Written instruction 1
Reproduce the records word for word, from the line holding "Home (151, 1398)" through the final line of the records, with both of those lines included.

Methodology — Local Model Arena

The four axes Rubrics & weights Anti-gaming: idle vs controlled Type-strict contract K-sampling & variance Offline isolation Provenance tiers Worked example

01The four axes

Models are tested where output is objectively checkable code, not prose. Game-making and Monster battle produce a playable HTML5 canvas app; Illustration hand-writes an SVG; Coding & reasoning answers held-out tasks.

02Rubrics & weights

Each axis has a fixed, versioned rubric of mechanical tiers (e.g. battle/v1: loads 10 · starts 10 · JS contract 20 · renders 15 · moves fire 25 · both fight 10 · ends cleanly 10). The breakdown on each row shows exactly which tiers a model passed — the title on hover carries the raw key.

03Anti-gaming: idle vs controlled

A game that auto-wins while untouched would game a naive scorer. So every game is played twice — idle (no input) and controlled (a generic bot plays). Points for skill require the bot to beat idle, and the game must be losable. A frozen or auto-win build fails these tiers.

Entries on where items appear:
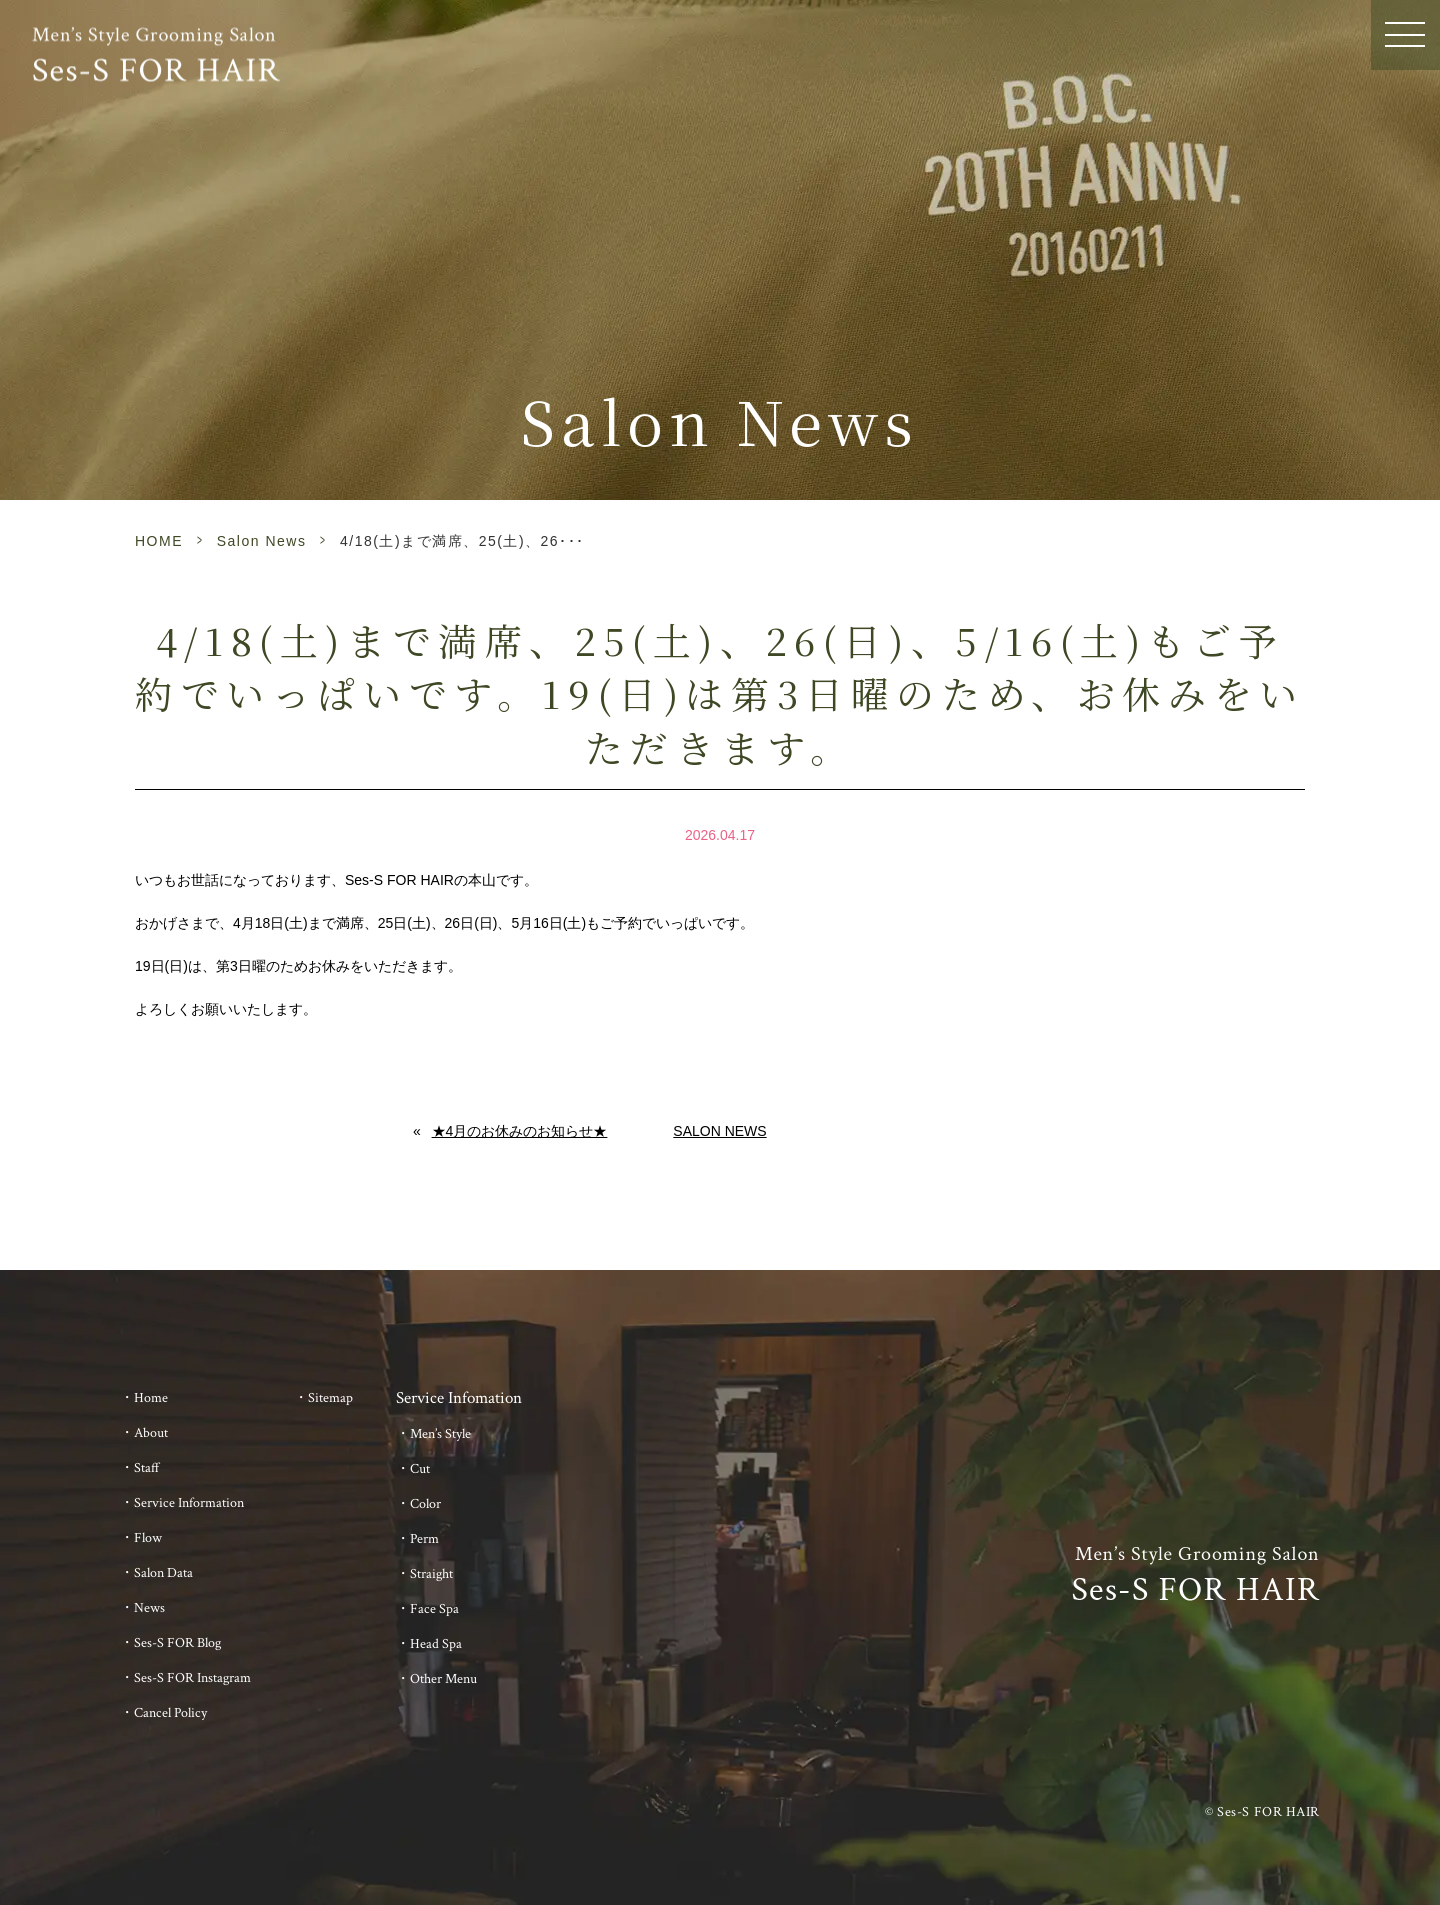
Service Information (189, 1503)
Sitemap (330, 1398)
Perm (424, 1539)
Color (425, 1504)
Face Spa (434, 1609)
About (151, 1433)
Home (151, 1398)
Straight (431, 1574)
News (149, 1608)
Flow (148, 1538)
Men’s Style (440, 1434)
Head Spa (436, 1644)
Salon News (262, 541)
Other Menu (443, 1679)
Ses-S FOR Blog (177, 1643)
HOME (159, 541)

Written instruction 2
Carry on the methodology page on testing local models past its last sentence.

Expected answer 1
Home (151, 1398)
Straight (431, 1574)
News (149, 1608)
Flow (148, 1538)
Men’s Style (440, 1434)
Head Spa (436, 1644)
Salon News (262, 541)
Other Menu (443, 1679)
Ses-S FOR Blog (177, 1643)
HOME (159, 541)

Expected answer 2
04Type-strict contract

Games expose a fixed window.__game API. The scorer checks types strictly — typeof score === 'number', not a function — so a model can’t fake a live value with a getter that returns a function. The bot drives play only through this contract.

05K-sampling & variance

Game RNG makes a single play noisy, so each artifact is scored multiple times and we report the median plus σ (spread across trials). A high σ means inconsistent quality, and it’s shown on every row.

06Offline isolation

Untrusted model code runs in a headless Chromium with the network disabled — it can’t phone home or exfiltrate. On the published site, games are embedded under a strict default-src 'none' sandbox.

07Provenance tiers

FRONTIER · PAID = the metered cloud API, exact version pinned (highest rigor). LOCAL · FREE = an open model run on a 24GB Apple machine. WEB · MANUAL = pasted from a chat UI: a single, trust-based sample, labelled distinctly because it’s lower-rigor.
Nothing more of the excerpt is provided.